→ WORK TO BE COMPLETED
In the records that follow, find each line with the word "Enviar" and copy it.

BEGIN RECORD SET

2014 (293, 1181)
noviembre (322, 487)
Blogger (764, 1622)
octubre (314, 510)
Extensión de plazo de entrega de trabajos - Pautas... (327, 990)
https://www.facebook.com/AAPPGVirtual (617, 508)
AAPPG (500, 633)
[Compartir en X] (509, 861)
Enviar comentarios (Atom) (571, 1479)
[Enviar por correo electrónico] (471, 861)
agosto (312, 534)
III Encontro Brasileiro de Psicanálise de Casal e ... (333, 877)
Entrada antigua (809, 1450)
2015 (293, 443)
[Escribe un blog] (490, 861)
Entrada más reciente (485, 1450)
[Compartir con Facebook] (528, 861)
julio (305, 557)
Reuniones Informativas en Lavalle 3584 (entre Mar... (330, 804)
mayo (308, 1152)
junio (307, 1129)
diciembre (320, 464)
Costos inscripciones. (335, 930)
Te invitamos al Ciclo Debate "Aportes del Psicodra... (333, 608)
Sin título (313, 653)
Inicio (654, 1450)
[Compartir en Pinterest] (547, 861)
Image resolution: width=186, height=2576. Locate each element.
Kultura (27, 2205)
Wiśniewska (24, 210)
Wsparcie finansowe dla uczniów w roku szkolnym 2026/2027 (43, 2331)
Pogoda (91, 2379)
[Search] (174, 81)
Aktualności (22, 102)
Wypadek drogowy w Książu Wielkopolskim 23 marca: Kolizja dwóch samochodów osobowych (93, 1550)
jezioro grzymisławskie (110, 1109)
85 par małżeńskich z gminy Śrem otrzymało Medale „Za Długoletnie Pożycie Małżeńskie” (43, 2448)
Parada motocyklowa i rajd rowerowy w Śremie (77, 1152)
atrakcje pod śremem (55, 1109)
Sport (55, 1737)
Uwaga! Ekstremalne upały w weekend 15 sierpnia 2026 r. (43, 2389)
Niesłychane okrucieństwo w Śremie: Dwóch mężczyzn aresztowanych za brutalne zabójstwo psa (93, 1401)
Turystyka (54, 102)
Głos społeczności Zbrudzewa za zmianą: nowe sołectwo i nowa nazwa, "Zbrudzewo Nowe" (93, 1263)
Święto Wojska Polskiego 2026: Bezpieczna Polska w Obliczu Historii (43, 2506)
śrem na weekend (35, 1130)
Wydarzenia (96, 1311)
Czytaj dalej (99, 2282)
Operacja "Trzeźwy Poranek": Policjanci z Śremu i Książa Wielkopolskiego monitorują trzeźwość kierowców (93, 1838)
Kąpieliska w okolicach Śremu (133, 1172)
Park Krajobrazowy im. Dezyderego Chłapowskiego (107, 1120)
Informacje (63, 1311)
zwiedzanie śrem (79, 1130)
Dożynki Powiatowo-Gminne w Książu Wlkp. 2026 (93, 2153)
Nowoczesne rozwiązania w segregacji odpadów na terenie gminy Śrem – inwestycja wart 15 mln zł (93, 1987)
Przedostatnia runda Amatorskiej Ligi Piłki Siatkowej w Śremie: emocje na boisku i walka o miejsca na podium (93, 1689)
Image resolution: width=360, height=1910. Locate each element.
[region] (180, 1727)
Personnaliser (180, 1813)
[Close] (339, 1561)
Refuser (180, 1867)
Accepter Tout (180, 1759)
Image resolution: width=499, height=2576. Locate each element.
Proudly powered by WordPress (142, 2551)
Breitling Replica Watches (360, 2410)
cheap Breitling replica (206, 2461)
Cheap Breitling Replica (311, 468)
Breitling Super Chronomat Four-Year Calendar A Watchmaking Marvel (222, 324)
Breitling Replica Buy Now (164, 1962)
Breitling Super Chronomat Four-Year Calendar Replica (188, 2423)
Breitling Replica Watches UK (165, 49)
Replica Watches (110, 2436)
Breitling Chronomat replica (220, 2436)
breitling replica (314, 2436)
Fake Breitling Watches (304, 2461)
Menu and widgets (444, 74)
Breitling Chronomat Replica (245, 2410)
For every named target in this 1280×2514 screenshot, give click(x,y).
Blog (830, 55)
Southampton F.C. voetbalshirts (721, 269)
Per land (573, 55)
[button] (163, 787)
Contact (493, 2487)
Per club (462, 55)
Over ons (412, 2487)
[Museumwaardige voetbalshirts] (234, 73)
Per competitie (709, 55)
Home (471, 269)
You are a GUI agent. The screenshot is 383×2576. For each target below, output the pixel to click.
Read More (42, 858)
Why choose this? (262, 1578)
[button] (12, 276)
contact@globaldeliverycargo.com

END RECORD SET

→ ANSWER TO THE PROBLEM
Enviar comentarios (Atom) (571, 1479)
[Enviar por correo electrónico] (471, 861)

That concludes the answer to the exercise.